What you should do: Copy out again, unchanged, the listing below from the line that has "690x492 pixels." through the line that has "You are a computer-use agent. Screen dimensions: 930x1207".

Extracted entries:
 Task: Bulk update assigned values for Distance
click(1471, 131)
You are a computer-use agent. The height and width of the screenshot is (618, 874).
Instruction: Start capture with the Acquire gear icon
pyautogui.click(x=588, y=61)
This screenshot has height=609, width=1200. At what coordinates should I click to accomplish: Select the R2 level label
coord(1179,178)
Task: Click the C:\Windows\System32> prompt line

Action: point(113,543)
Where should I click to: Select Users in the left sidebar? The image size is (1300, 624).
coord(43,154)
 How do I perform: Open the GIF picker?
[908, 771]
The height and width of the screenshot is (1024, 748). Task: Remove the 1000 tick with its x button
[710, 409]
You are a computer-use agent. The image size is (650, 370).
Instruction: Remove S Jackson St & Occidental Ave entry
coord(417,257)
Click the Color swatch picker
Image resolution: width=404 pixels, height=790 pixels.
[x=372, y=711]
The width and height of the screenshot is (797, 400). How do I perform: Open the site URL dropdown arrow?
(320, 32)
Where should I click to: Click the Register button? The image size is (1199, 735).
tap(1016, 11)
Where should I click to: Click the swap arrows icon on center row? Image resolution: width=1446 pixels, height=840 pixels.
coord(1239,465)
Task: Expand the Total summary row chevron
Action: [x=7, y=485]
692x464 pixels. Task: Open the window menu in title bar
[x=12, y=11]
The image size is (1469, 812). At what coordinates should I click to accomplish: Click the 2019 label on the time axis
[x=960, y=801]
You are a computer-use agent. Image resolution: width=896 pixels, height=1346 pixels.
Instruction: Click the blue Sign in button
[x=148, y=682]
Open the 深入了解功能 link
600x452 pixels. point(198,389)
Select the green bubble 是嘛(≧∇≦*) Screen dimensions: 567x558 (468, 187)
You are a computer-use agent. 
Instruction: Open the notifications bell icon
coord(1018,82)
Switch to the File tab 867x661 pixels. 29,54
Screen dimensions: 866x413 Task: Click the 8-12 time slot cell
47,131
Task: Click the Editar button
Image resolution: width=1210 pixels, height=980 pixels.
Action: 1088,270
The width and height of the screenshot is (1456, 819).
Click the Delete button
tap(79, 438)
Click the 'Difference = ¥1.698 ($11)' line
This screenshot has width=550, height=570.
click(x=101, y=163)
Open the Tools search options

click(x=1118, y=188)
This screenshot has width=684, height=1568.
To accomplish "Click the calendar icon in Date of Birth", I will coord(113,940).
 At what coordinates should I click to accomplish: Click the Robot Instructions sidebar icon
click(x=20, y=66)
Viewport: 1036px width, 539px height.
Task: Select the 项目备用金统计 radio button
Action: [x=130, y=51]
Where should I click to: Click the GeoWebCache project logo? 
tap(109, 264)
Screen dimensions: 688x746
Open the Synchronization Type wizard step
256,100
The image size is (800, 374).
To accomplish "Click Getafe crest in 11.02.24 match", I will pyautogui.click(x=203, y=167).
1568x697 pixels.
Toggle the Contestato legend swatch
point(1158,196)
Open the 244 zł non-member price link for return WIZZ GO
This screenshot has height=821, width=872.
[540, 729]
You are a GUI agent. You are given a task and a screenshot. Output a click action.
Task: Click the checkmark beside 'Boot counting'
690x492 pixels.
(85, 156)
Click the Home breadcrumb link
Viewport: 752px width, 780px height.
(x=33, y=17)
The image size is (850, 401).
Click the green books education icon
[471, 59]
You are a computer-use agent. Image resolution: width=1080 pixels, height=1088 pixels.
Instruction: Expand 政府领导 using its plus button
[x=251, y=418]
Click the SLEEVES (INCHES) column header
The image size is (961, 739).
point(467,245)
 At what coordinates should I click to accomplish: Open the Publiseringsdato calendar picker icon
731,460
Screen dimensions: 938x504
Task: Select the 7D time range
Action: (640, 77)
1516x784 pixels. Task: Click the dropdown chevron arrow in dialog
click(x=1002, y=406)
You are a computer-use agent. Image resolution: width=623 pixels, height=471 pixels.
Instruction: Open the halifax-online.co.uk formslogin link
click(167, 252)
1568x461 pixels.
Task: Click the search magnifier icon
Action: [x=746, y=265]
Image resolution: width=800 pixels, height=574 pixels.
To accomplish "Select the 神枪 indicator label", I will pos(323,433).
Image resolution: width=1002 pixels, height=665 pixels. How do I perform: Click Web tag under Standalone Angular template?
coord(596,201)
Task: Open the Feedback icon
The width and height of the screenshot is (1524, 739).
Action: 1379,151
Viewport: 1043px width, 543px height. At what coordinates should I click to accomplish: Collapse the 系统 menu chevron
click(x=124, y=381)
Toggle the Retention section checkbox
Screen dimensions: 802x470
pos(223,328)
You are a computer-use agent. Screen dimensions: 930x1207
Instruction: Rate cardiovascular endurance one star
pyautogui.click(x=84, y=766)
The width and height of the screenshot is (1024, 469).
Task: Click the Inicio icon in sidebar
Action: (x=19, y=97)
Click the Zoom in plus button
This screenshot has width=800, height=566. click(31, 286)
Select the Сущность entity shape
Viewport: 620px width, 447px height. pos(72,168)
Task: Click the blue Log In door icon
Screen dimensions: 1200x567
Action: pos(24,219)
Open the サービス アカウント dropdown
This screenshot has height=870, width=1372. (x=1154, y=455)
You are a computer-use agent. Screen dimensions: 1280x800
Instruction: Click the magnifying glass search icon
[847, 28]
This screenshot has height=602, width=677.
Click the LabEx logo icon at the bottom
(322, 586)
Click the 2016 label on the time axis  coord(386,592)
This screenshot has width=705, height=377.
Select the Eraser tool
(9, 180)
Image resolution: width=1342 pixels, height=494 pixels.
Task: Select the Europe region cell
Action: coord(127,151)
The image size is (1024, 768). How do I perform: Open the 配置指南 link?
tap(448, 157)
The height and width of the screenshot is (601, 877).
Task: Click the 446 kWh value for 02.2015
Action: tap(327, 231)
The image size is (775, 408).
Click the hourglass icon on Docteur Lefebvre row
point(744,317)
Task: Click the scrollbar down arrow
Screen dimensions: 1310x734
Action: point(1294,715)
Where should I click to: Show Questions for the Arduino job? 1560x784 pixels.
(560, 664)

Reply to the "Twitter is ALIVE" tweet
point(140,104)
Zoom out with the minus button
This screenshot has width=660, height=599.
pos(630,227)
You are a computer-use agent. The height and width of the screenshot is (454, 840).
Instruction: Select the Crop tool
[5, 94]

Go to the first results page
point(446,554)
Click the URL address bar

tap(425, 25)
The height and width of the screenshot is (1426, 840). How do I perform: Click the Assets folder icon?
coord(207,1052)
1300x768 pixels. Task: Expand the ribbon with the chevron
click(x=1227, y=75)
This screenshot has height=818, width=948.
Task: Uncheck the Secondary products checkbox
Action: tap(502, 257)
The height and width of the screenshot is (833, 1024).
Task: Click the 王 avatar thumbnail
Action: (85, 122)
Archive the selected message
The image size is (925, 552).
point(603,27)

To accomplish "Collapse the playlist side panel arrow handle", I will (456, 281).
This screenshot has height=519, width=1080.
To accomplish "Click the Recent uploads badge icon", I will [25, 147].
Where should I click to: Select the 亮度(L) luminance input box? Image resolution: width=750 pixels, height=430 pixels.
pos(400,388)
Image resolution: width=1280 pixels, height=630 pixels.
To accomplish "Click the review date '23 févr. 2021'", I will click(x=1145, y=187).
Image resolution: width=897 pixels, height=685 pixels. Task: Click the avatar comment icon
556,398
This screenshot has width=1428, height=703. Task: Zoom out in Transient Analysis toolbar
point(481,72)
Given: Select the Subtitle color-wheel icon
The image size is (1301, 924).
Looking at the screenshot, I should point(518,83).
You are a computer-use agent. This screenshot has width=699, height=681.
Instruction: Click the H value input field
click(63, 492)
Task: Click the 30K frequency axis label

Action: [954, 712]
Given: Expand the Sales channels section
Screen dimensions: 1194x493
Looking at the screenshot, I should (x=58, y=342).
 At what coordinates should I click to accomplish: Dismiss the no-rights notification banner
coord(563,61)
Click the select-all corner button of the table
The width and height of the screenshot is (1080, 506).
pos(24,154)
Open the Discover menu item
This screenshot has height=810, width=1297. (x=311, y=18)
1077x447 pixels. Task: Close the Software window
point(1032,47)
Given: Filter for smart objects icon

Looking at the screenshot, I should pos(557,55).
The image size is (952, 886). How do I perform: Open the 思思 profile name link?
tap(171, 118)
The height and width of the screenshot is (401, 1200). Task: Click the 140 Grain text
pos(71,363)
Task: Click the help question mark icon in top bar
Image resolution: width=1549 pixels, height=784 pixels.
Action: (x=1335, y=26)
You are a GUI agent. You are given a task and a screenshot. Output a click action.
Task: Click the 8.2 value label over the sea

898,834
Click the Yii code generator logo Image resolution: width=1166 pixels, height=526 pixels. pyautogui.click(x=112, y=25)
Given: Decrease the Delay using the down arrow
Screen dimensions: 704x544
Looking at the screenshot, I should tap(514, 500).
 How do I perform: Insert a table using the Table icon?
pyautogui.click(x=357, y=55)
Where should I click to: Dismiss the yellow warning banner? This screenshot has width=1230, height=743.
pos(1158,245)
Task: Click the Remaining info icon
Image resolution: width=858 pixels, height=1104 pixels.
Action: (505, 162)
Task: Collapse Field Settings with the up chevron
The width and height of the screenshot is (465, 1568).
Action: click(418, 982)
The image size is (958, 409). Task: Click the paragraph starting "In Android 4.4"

The completed task:
690x492 pixels.
(85, 156)
Click the Home breadcrumb link
Viewport: 752px width, 780px height.
(x=33, y=17)
The image size is (850, 401).
Click the green books education icon
[471, 59]
You are a computer-use agent. Image resolution: width=1080 pixels, height=1088 pixels.
Instruction: Expand 政府领导 using its plus button
[x=251, y=418]
Click the SLEEVES (INCHES) column header
The image size is (961, 739).
point(467,245)
 At what coordinates should I click to accomplish: Open the Publiseringsdato calendar picker icon
731,460
Screen dimensions: 938x504
Task: Select the 7D time range
Action: (640, 77)
1516x784 pixels. Task: Click the dropdown chevron arrow in dialog
click(x=1002, y=406)
You are a computer-use agent. Image resolution: width=623 pixels, height=471 pixels.
Instruction: Open the halifax-online.co.uk formslogin link
click(167, 252)
1568x461 pixels.
Task: Click the search magnifier icon
Action: [x=746, y=265]
Image resolution: width=800 pixels, height=574 pixels.
To accomplish "Select the 神枪 indicator label", I will pos(323,433).
Image resolution: width=1002 pixels, height=665 pixels. How do I perform: Click Web tag under Standalone Angular template?
coord(596,201)
Task: Open the Feedback icon
The width and height of the screenshot is (1524, 739).
Action: 1379,151
Viewport: 1043px width, 543px height. At what coordinates should I click to accomplish: Collapse the 系统 menu chevron
click(x=124, y=381)
Toggle the Retention section checkbox
Screen dimensions: 802x470
pos(223,328)
You are a computer-use agent. Screen dimensions: 930x1207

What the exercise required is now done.